Stored entries:
>>>

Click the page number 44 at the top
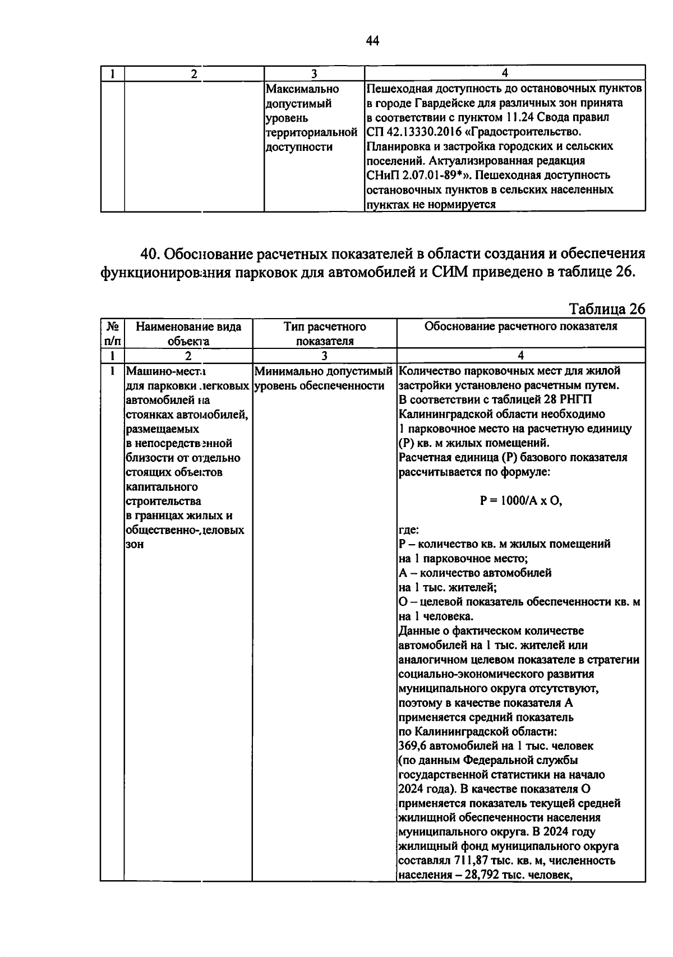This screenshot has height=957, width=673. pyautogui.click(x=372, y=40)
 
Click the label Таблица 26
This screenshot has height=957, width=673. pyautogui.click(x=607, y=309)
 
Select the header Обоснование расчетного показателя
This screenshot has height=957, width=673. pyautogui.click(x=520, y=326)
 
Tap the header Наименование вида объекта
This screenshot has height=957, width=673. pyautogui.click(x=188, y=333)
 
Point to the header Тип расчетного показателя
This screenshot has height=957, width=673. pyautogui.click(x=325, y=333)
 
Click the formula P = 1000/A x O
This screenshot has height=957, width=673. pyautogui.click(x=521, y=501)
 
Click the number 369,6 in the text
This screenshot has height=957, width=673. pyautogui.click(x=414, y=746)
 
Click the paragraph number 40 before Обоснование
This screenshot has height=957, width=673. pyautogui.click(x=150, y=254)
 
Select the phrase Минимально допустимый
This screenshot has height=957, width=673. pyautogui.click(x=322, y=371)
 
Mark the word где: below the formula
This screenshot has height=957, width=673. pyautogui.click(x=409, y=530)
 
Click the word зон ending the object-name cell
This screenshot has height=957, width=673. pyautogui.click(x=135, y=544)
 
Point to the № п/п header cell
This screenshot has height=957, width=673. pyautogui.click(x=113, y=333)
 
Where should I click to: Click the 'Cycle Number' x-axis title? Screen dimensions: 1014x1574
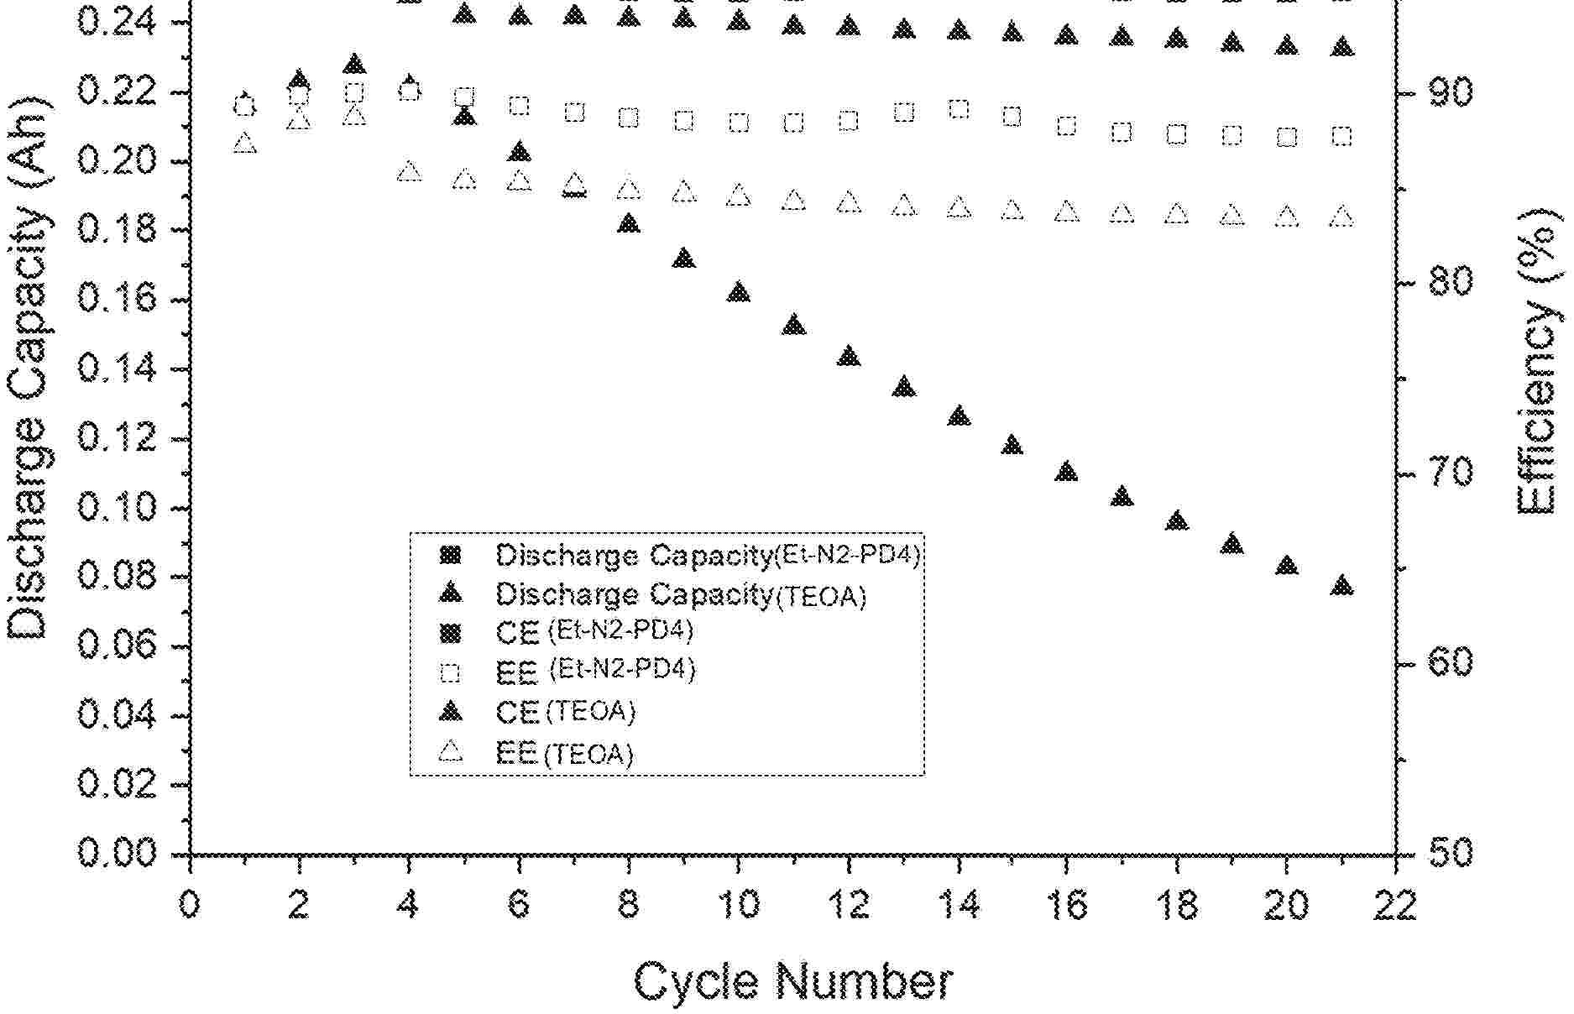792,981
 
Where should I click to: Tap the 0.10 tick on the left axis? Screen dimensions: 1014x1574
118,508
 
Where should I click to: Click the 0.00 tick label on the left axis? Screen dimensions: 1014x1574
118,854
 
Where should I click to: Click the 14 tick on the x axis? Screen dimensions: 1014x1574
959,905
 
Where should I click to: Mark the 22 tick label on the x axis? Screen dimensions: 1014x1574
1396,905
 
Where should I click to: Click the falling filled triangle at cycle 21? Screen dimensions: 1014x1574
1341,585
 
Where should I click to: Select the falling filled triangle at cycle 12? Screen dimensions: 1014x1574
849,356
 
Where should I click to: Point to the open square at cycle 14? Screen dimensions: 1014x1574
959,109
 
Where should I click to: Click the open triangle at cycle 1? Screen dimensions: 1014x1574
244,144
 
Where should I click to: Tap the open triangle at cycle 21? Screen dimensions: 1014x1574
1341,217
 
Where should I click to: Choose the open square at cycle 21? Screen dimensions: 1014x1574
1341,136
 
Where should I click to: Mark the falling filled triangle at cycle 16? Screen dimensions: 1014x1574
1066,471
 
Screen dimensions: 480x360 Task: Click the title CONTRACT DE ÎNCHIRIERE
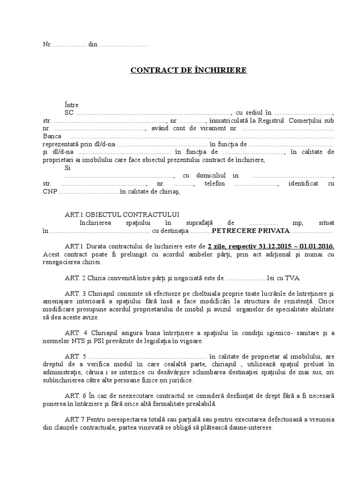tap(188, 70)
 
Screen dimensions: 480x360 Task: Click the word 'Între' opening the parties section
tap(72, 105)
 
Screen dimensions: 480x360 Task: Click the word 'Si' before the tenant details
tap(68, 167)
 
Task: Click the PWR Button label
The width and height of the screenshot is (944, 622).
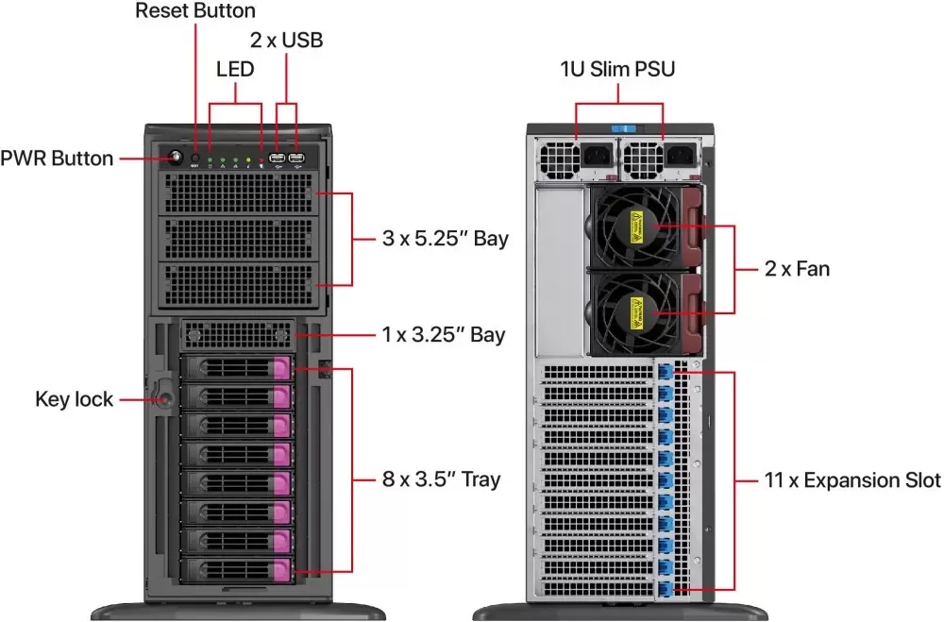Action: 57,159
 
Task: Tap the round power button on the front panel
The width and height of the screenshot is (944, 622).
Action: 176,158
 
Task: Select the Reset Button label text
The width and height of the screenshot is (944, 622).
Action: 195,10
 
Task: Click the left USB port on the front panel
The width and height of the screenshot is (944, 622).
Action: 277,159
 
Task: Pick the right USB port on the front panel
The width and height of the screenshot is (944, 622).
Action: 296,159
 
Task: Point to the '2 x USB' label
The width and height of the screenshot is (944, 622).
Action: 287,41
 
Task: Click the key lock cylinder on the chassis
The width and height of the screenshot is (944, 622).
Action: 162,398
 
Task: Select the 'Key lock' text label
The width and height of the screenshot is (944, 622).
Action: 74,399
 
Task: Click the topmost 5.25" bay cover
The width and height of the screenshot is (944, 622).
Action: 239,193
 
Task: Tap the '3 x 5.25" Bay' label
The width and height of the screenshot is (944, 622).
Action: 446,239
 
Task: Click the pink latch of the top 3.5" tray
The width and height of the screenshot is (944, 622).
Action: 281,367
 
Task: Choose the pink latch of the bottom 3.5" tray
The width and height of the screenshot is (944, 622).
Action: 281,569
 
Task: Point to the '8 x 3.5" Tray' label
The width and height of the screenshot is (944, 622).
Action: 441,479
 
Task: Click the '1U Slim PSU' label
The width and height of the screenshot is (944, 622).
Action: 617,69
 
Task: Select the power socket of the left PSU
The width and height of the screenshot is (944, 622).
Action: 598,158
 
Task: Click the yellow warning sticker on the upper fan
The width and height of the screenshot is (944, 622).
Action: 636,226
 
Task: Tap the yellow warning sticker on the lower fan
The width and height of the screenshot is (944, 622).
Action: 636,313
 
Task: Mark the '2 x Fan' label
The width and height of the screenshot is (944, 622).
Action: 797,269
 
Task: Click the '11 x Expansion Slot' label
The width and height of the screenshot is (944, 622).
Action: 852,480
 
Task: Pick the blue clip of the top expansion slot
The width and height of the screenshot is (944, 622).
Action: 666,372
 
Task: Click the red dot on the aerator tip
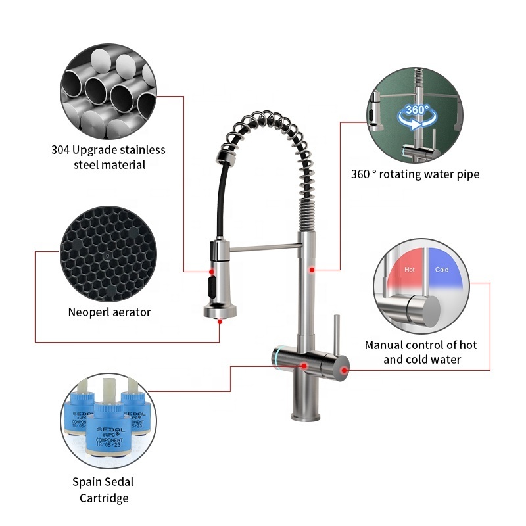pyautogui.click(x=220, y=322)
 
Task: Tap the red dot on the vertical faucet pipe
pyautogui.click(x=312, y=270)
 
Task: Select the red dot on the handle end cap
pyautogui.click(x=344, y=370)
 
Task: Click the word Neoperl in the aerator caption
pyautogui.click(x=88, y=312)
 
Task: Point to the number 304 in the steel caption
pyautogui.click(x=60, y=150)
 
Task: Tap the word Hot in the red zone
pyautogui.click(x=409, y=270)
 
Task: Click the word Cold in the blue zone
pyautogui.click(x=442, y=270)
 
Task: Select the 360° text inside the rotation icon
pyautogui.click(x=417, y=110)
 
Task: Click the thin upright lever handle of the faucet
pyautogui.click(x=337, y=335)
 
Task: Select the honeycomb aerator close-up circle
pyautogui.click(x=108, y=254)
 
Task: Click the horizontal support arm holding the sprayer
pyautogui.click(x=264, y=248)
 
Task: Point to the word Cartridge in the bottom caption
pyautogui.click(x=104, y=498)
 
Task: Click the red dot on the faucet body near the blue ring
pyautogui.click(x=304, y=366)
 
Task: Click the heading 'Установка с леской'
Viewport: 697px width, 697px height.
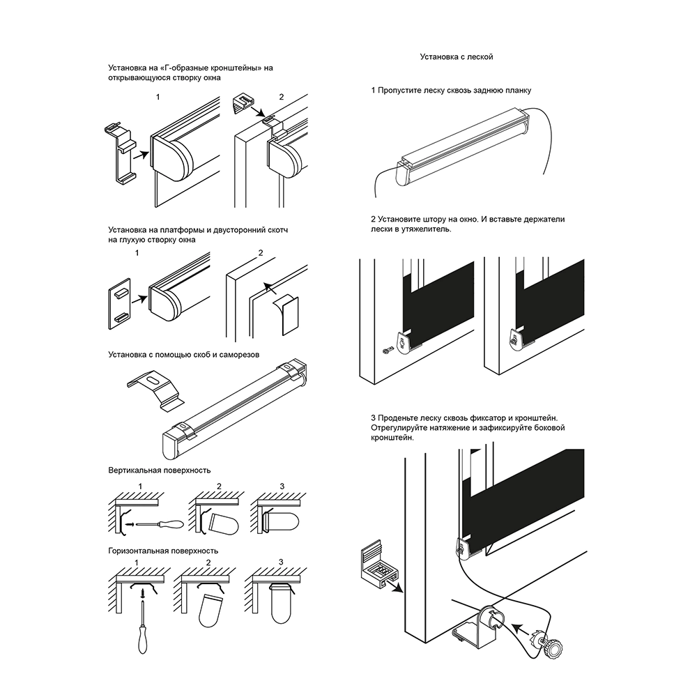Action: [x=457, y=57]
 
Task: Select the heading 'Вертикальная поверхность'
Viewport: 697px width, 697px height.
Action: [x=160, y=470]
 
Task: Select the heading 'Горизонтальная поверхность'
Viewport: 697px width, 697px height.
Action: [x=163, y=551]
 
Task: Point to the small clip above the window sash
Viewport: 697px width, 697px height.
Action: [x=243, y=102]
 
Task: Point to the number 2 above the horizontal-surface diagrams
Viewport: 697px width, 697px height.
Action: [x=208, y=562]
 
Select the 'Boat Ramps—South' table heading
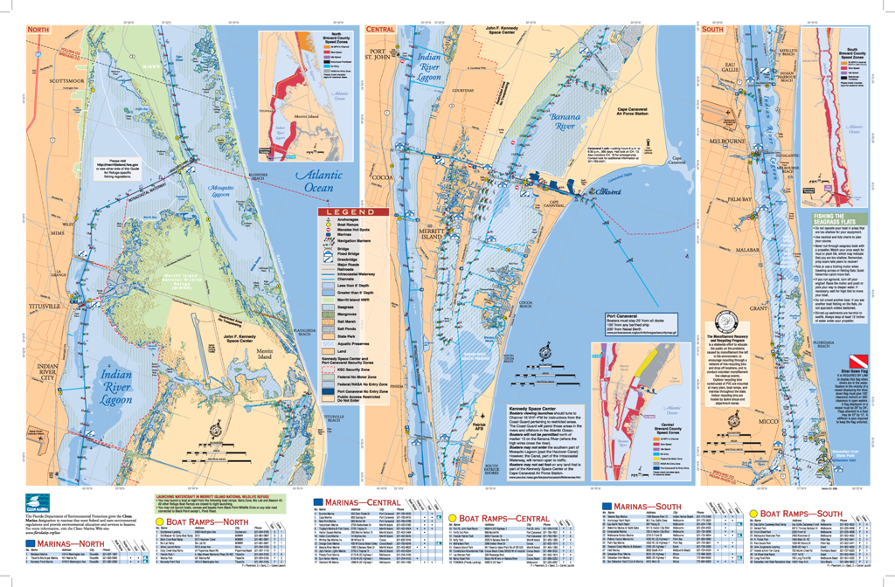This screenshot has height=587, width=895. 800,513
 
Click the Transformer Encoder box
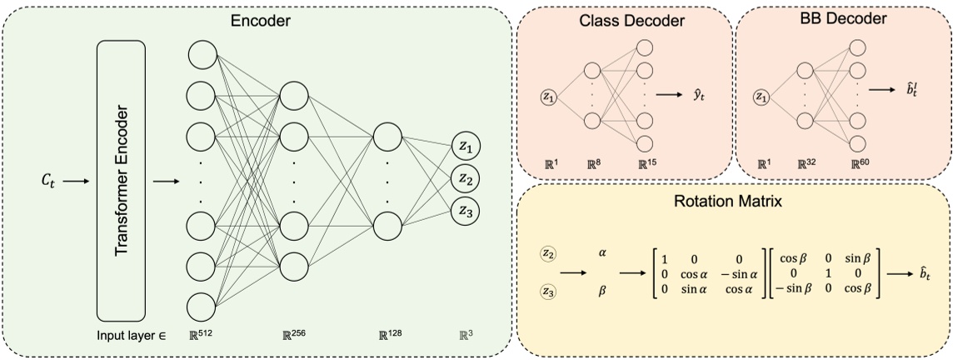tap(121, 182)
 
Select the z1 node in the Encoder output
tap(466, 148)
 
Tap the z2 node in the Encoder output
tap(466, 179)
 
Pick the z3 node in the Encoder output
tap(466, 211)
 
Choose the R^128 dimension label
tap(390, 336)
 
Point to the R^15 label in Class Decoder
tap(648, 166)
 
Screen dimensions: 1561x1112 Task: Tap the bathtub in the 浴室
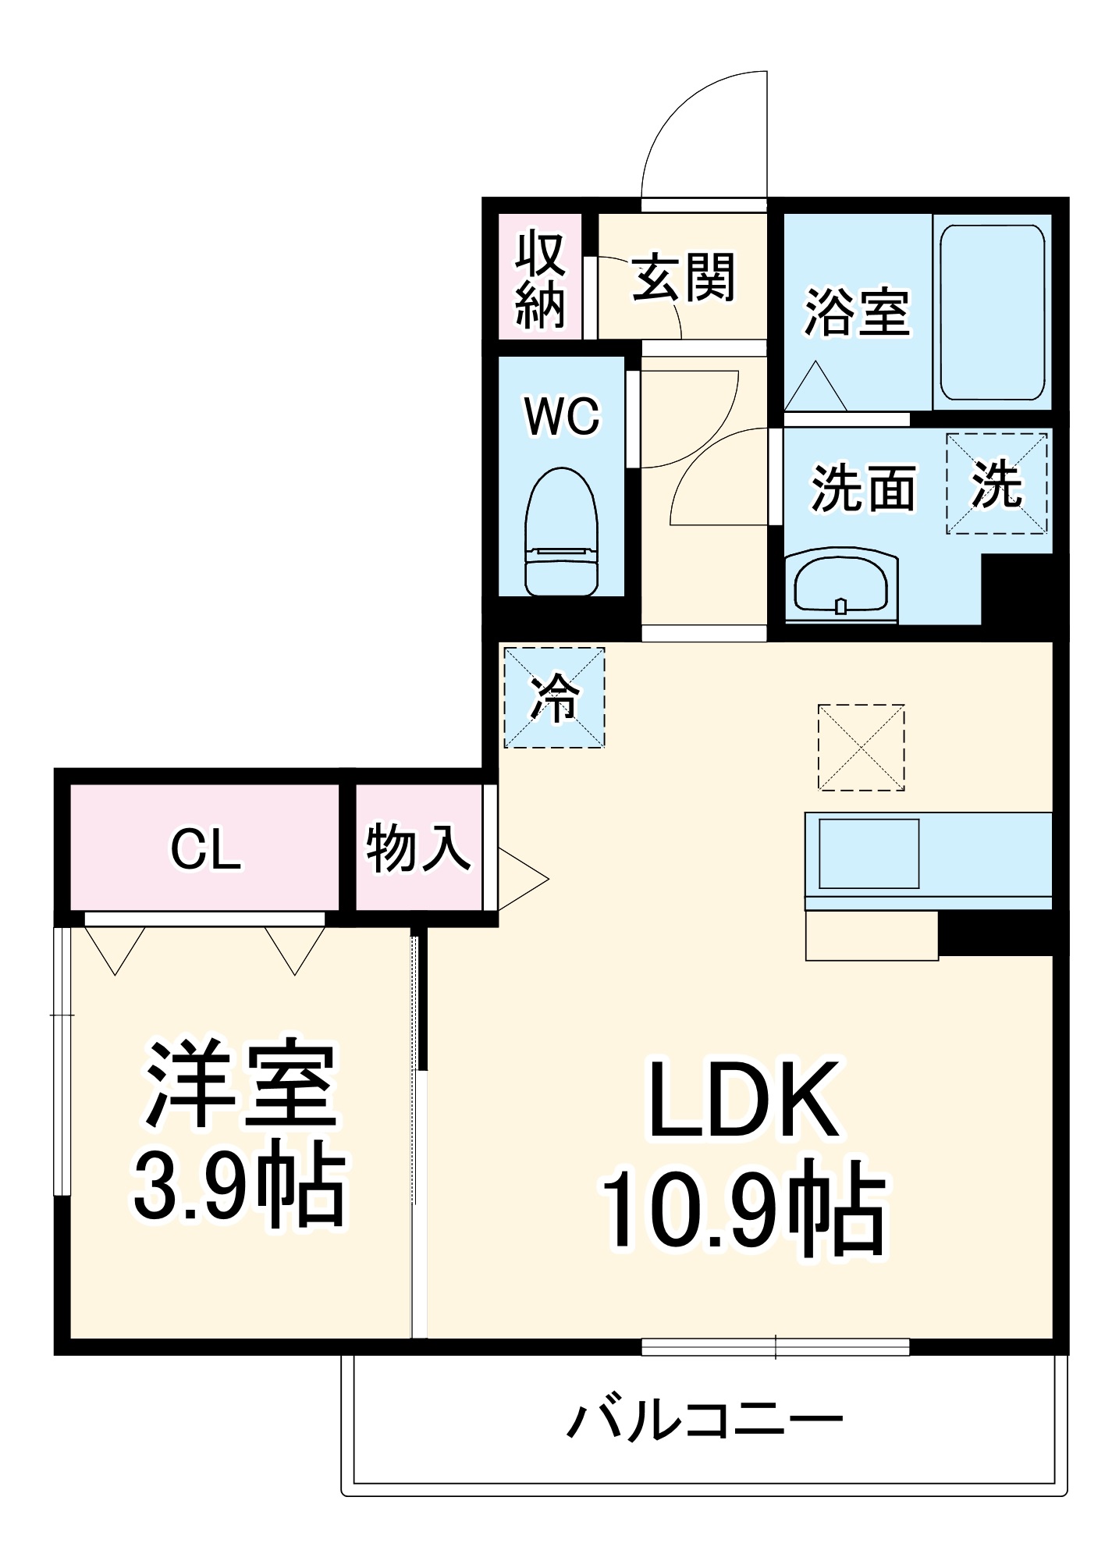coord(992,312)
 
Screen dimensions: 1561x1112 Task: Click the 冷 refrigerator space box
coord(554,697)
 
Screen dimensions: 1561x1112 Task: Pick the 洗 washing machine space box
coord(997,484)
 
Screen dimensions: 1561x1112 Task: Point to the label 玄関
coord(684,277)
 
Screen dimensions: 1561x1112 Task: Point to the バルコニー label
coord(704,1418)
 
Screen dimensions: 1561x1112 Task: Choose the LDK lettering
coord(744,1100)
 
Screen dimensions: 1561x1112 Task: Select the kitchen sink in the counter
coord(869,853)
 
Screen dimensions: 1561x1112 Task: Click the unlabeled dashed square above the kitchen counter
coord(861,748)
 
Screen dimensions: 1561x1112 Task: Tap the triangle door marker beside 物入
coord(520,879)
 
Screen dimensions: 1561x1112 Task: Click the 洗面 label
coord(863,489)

<<<

SHORT EXERCISE ▸ Write out the listing word for word, from the line containing "Screen dimensions: 1561x1112 Task: Point to the バルコニー" through the end of the listing.

OUTPUT ▸
Screen dimensions: 1561x1112 Task: Point to the バルコニー label
coord(704,1418)
 
Screen dimensions: 1561x1112 Task: Choose the LDK lettering
coord(744,1100)
 
Screen dimensions: 1561x1112 Task: Select the kitchen sink in the counter
coord(869,853)
 
Screen dimensions: 1561x1112 Task: Click the unlabeled dashed square above the kitchen counter
coord(861,748)
 
Screen dimensions: 1561x1112 Task: Tap the triangle door marker beside 物入
coord(520,879)
 
Screen dimensions: 1561x1112 Task: Click the 洗面 label
coord(863,489)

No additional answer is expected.